Repeat the previous two steps for a total of five iterations.

The smoothing results of the lowess procedure are compared below to the results of the robust lowess procedure for a generated data set that contains a single outlier. The span for both procedures is 11 data points.

The figure shows three plots labeled a, b, and c. Plots a and c have legends in which dots represent the data and x's represent the smoothed values. Plot a shows dots with nearby x's. The x's follow the dots less closely in a region where a single dot is much higher than the others. Plot b shows a residuals plot. Plot c shows the x's following the dots more closely relative to axis a.

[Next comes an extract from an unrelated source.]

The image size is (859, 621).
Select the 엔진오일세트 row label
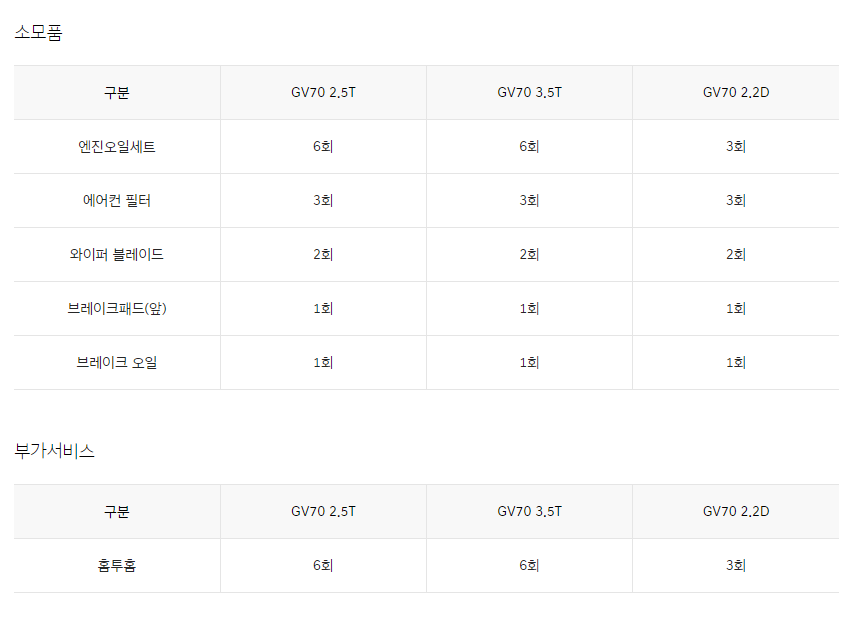[x=117, y=147]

Plot (a) shows that the outlier influences the smoothed value for several nearest neighbors. Plot (b) suggests that the residual of the outlier is greater than six median absolute deviations. Therefore, the robust weight is zero for this data point. Plot (c) shows that the smoothed values neighboring the outlier reflect the bulk of the data.

Example: Smoothing Data

Load the data in count.dat:

load count.dat

The 24-by-3 array count contains traffic counts at three intersections for each hour of the day.

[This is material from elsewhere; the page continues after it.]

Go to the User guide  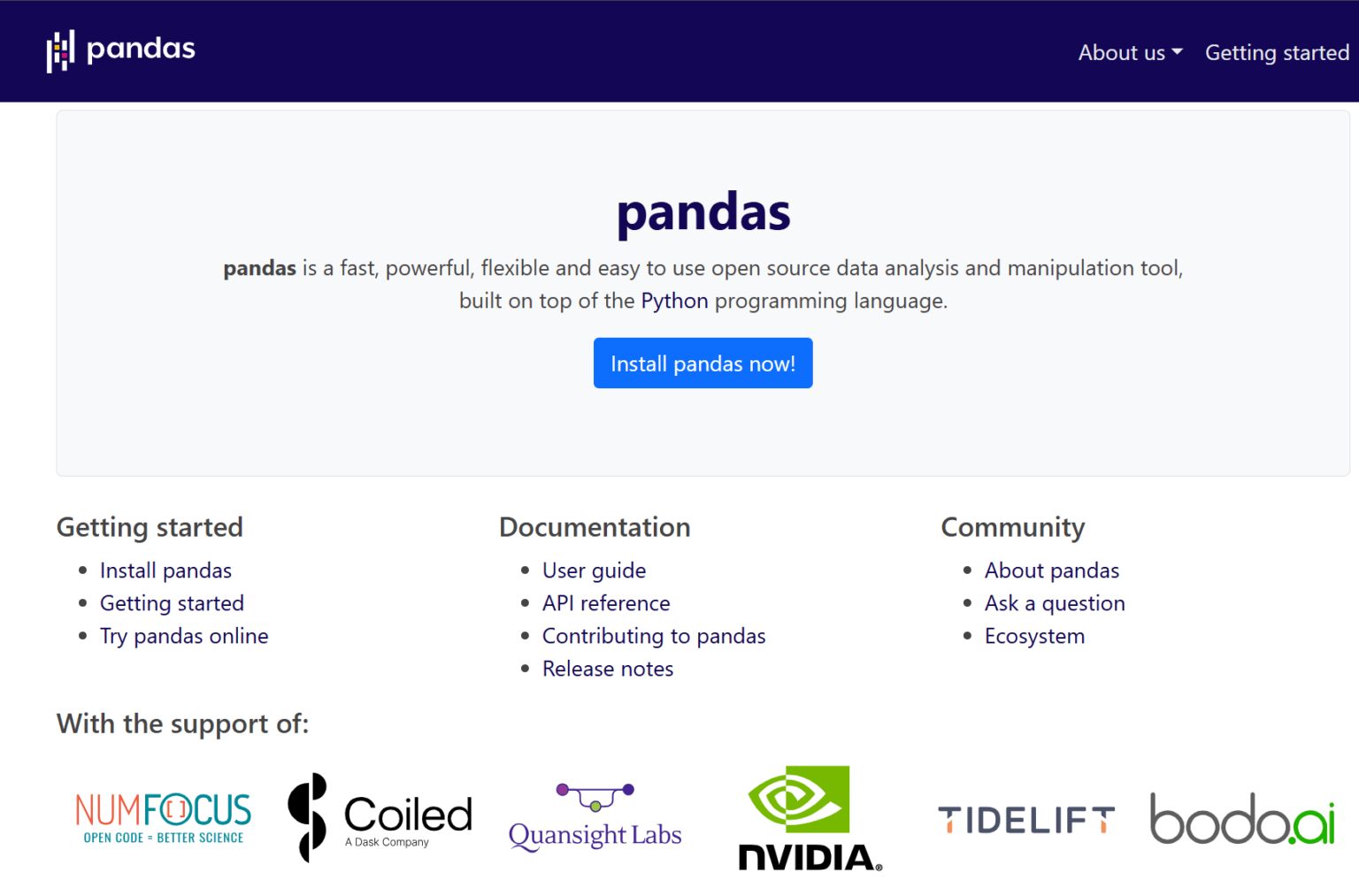click(x=594, y=571)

First, use a moving average filter with a 5-hour span to smooth all of the data at once (by linear index) :

c = smooth(count(:));
C1 = reshape(c,24,3);

Plot the original data and the smoothed data:

subplot(3,1,1)
plot(count,':');
hold on
plot(C1,'-');
title('Smooth C1 (All Data)')

Second, use the same filter to smooth each column of the data separately:

C2 = zeros(24,3);
for I = 1:3,
    C2(:,I) = smooth(count(:,I));
end

Again, plot the original data and the smoothed data:

subplot(3,1,2)
plot(count,':');
hold on
plot(C2,'-');
title('Smooth C2 (Each Column)')

Plot the difference between the two smoothed data sets:

subplot(3,1,3)
plot(C2 - C1,'o-')
title('Difference C2 - C1')

Note the additional end effects from the 3-column smooth.

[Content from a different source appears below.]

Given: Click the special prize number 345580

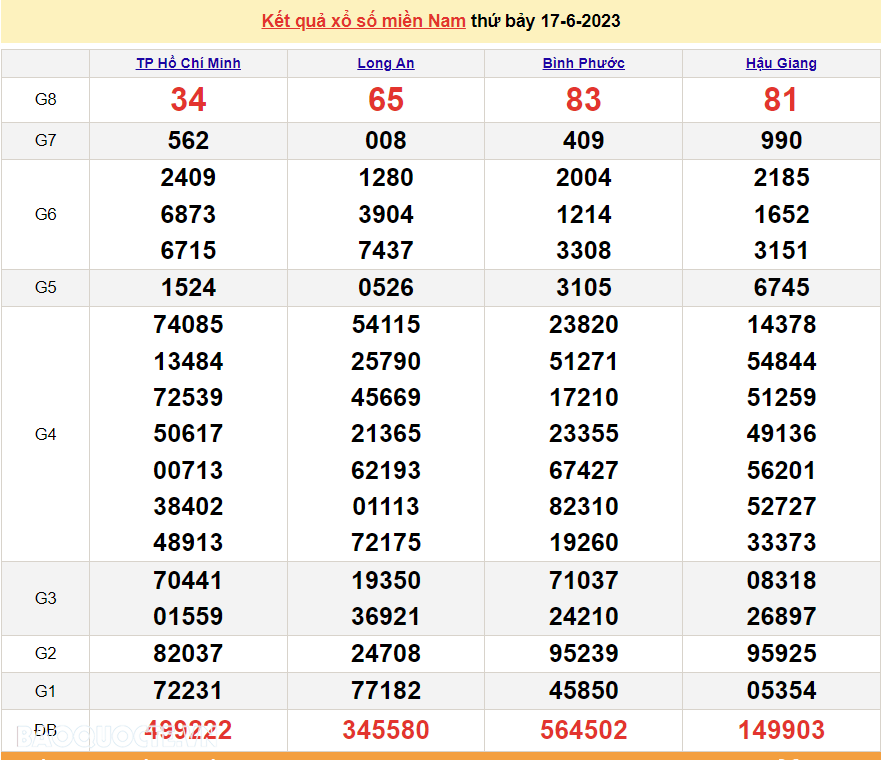Looking at the screenshot, I should (386, 731).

Example: Smoothing Data Using Loess and Robust Loess

Create noisy data with outliers:

x = 15*rand(150,1); 
y = sin(x) + 0.5*(rand(size(x))-0.5);
y(ceil(length(x)*rand(2,1))) = 3;

Smooth the data using the loess and rloess methods with a span of 10%:

yy1 = smooth(x,y,0.1,'loess');
yy2 = smooth(x,y,0.1,'rloess');

Plot original data and the smoothed data.

[xx,ind] = sort(x);
subplot(2,1,1)
plot(xx,y(ind),'b.',xx,yy1(ind),'r-')
set(gca,'YLim',[-1.5 3.5])
legend('Original Data','Smoothed Data Using ''loess''',...
       'Location','NW')
subplot(2,1,2)
plot(xx,y(ind),'b.',xx,yy2(ind),'r-')
set(gca,'YLim',[-1.5 3.5])
legend('Original Data','Smoothed Data Using ''rloess''',...
       'Location','NW')

The figure shows two plots. Both plots contain legends indicating that the data is represented by points and smoothed data is represented by curves. The curve in the top plot was calculated using the loess method. The curve in the bottom plot was smoothed using rloess. The curve in the bottom plot is smoother than the curve it the top plot.

Note that the outliers have less influence on the robust method.